## Request:
Echo the part of the records that opens with the line containing "is (768, 1024)." and closes with the line containing "Looking at the image, I should click on (256, 506).", both lines included. Leave out the pictures.
Top of Data excerpts
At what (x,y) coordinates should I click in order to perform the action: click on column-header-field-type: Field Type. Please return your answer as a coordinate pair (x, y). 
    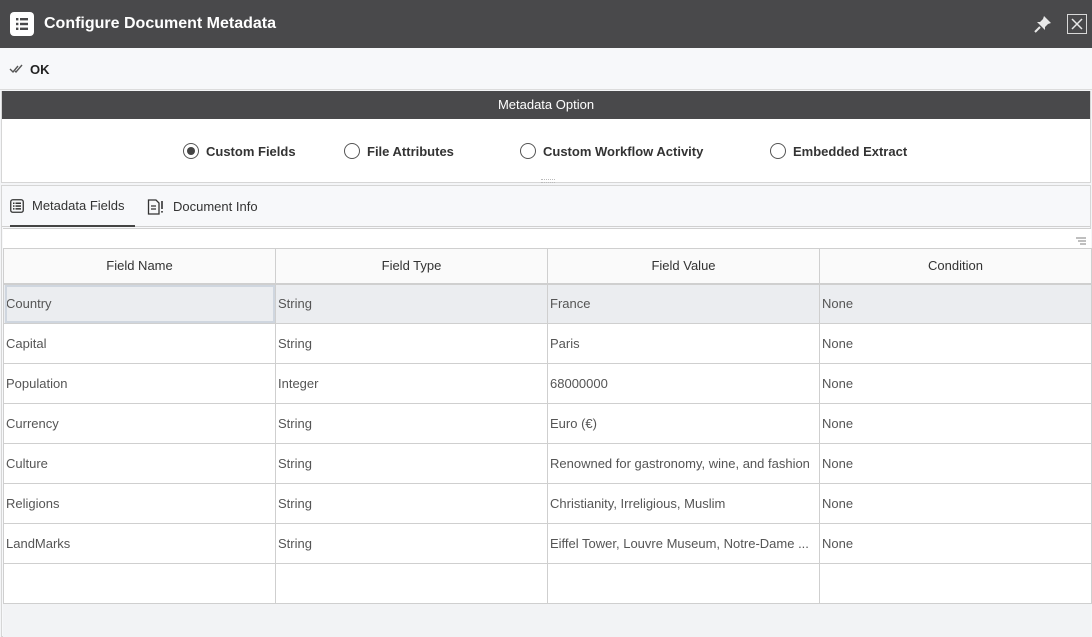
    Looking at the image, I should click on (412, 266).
Bottom of Data excerpts
Top of Data excerpts
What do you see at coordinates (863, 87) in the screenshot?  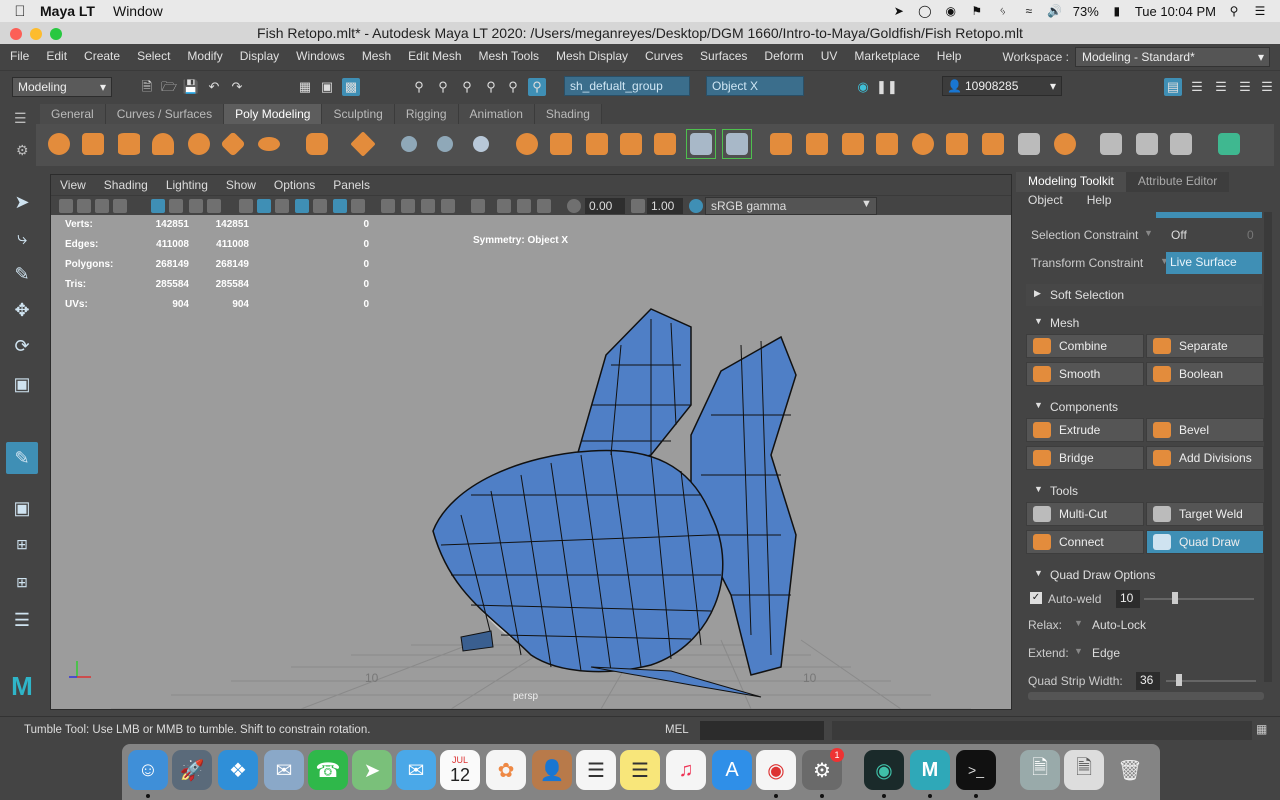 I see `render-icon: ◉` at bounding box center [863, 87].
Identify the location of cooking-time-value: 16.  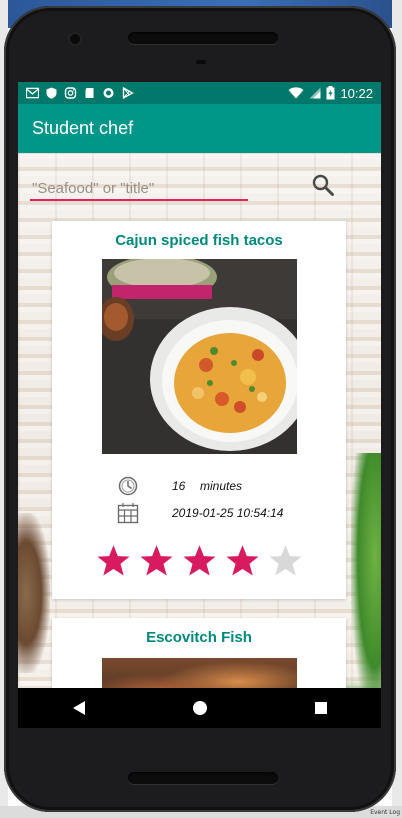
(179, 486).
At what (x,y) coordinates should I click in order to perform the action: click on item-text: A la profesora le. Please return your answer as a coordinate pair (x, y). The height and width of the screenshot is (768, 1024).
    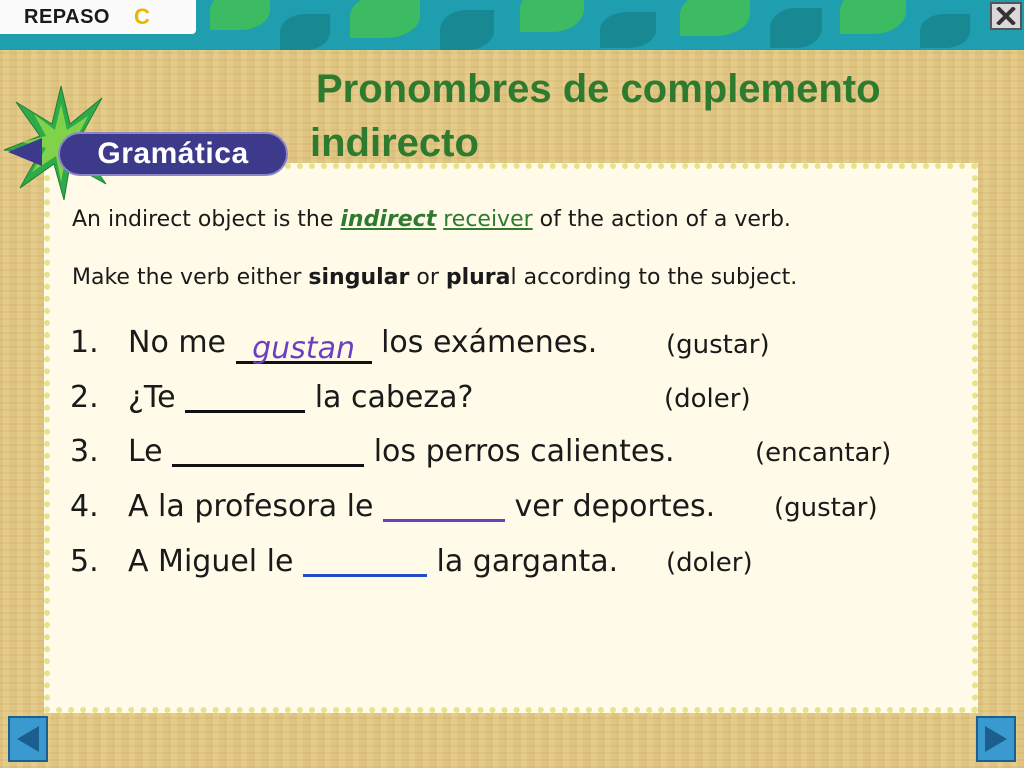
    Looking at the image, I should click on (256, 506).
Bottom of Data excerpts
## Solution for this exercise:
At what (x,y) coordinates should I click in order to perform the action: click on item-text: A la profesora le. Please return your answer as a coordinate pair (x, y). The height and width of the screenshot is (768, 1024).
    Looking at the image, I should click on (256, 506).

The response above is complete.